Agora, com o governo Bolsonaro batendo recorde de rejeição, é o Centrão que comanda a ofensiva para que o valor do Auxílio Brasil, o novo programa de transferência de renda do governo, seja de 400 reais, mesmo que para isso o teto de gastos tenha de ser desrespeitado. O Guedes de 2019, aquele que falou ao Senado, talvez pedisse demissão diante de tal ideia. Já o Guedes de agora capitulou. Ele não só admitiu a possibilidade de furar o teto nuns 30 bilhões de reais como apareceu ao lado de Bolsonaro para dizer publicamente que “não adianta tirar 10 no fiscal e zero no social”. “Fui mal interpretado, o que precisamos é de uma licença para gastar um pouco mais, não acabar com o fiscal”.

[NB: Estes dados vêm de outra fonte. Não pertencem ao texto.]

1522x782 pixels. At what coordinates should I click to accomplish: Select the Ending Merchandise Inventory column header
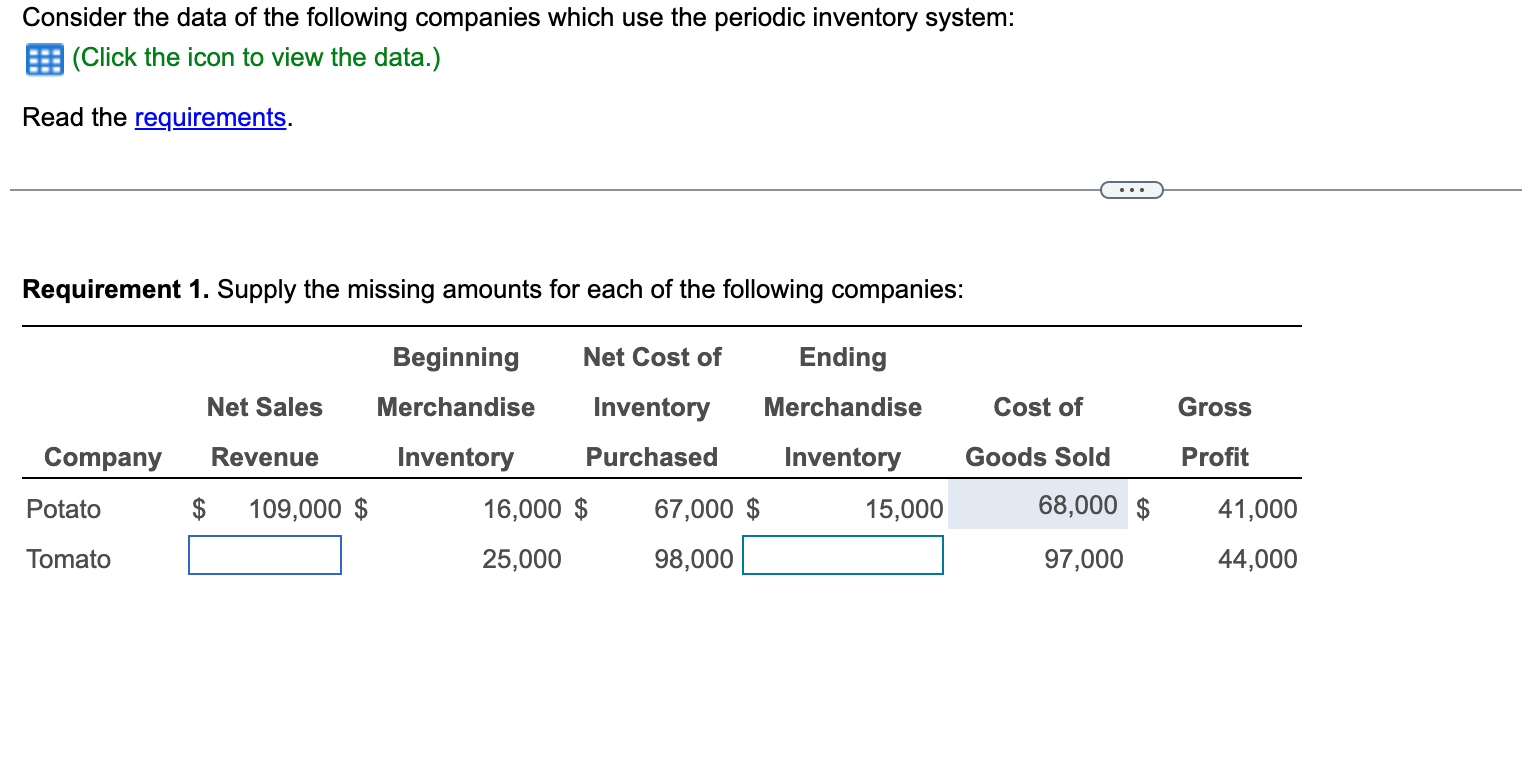click(x=842, y=407)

O Auxílio Brasil não acabaria com o fiscal se outras medidas fossem adotadas. Por exemplo: se Guedes tivesse convencido o presidente a cortar recursos que hoje são controlados pelos políticos, como as controversas emendas de relator, da ordem de 20 bilhões de reais. O ministro não teve força para comprar essa briga. Os detalhes da pressão sobre ele foram contados há duas semanas numa reportagem de Veja. Guedes continua no cargo apesar de o presidente e o Congresso darem cada vez menos importância às ideias que ele defende.